(Dataset entries)

________

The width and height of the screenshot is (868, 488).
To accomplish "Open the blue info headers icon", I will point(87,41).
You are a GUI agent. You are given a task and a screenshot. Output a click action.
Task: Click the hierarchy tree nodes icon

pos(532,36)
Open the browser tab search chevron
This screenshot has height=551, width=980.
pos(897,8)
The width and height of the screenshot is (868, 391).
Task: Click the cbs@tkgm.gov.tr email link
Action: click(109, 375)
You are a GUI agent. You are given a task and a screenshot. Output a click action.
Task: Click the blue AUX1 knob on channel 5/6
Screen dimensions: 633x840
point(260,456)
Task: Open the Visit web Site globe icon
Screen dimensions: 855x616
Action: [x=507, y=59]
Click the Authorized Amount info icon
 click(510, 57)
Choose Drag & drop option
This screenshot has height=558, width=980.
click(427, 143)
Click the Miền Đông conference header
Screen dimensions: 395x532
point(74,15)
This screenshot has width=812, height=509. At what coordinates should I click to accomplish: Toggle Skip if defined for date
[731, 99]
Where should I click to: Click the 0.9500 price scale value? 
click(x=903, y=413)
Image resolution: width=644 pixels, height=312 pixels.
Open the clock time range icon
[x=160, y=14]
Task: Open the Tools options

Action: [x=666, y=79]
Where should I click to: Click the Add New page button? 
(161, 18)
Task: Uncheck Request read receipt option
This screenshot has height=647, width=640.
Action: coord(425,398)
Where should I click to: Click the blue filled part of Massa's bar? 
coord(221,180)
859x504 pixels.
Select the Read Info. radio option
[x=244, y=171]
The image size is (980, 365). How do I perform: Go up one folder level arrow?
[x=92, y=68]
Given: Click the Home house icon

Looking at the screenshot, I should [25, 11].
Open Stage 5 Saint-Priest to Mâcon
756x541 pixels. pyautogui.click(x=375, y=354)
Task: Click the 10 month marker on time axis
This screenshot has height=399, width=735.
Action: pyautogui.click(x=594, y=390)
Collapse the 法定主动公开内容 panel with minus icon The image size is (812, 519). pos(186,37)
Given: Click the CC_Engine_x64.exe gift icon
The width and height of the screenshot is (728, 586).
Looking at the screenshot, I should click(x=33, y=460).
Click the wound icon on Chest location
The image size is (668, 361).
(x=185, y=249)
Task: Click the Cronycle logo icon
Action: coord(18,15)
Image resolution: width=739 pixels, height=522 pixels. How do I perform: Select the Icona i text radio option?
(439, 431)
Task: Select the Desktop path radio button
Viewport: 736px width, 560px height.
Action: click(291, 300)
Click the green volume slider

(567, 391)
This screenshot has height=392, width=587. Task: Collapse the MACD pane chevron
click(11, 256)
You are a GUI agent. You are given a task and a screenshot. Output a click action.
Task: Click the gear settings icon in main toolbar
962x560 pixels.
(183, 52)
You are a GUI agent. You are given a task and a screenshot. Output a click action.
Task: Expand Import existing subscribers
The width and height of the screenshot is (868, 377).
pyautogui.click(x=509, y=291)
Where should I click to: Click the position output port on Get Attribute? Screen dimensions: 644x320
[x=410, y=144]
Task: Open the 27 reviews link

________

__Exercise aim__: Repeat every line of the data, exactly and in full.

__Output of the exercise__:
The width and height of the screenshot is (868, 488).
To accomplish "Open the blue info headers icon", I will point(87,41).
You are a GUI agent. You are given a task and a screenshot. Output a click action.
Task: Click the hierarchy tree nodes icon

pos(532,36)
Open the browser tab search chevron
This screenshot has height=551, width=980.
pos(897,8)
The width and height of the screenshot is (868, 391).
Task: Click the cbs@tkgm.gov.tr email link
Action: click(109, 375)
You are a GUI agent. You are given a task and a screenshot. Output a click action.
Task: Click the blue AUX1 knob on channel 5/6
Screen dimensions: 633x840
point(260,456)
Task: Open the Visit web Site globe icon
Screen dimensions: 855x616
Action: [x=507, y=59]
Click the Authorized Amount info icon
 click(510, 57)
Choose Drag & drop option
This screenshot has height=558, width=980.
click(427, 143)
Click the Miền Đông conference header
Screen dimensions: 395x532
point(74,15)
This screenshot has width=812, height=509. At what coordinates should I click to accomplish: Toggle Skip if defined for date
[731, 99]
Where should I click to: Click the 0.9500 price scale value? 
click(x=903, y=413)
Image resolution: width=644 pixels, height=312 pixels.
Open the clock time range icon
[x=160, y=14]
Task: Open the Tools options

Action: [x=666, y=79]
Where should I click to: Click the Add New page button? 
(161, 18)
Task: Uncheck Request read receipt option
This screenshot has height=647, width=640.
Action: coord(425,398)
Where should I click to: Click the blue filled part of Massa's bar? 
coord(221,180)
859x504 pixels.
Select the Read Info. radio option
[x=244, y=171]
The image size is (980, 365). How do I perform: Go up one folder level arrow?
[x=92, y=68]
Given: Click the Home house icon

Looking at the screenshot, I should [25, 11].
Open Stage 5 Saint-Priest to Mâcon
756x541 pixels. pyautogui.click(x=375, y=354)
Task: Click the 10 month marker on time axis
This screenshot has height=399, width=735.
Action: pyautogui.click(x=594, y=390)
Collapse the 法定主动公开内容 panel with minus icon The image size is (812, 519). pos(186,37)
Given: Click the CC_Engine_x64.exe gift icon
The width and height of the screenshot is (728, 586).
Looking at the screenshot, I should click(x=33, y=460).
Click the wound icon on Chest location
The image size is (668, 361).
(x=185, y=249)
Task: Click the Cronycle logo icon
Action: coord(18,15)
Image resolution: width=739 pixels, height=522 pixels. How do I perform: Select the Icona i text radio option?
(439, 431)
Task: Select the Desktop path radio button
Viewport: 736px width, 560px height.
Action: click(291, 300)
Click the green volume slider

(567, 391)
This screenshot has height=392, width=587. Task: Collapse the MACD pane chevron
click(11, 256)
You are a GUI agent. You are given a task and a screenshot. Output a click action.
Task: Click the gear settings icon in main toolbar
962x560 pixels.
(183, 52)
You are a GUI agent. You are given a task and a screenshot. Output a click action.
Task: Expand Import existing subscribers
The width and height of the screenshot is (868, 377).
pyautogui.click(x=509, y=291)
Where should I click to: Click the position output port on Get Attribute? Screen dimensions: 644x320
[x=410, y=144]
Task: Open the 27 reviews link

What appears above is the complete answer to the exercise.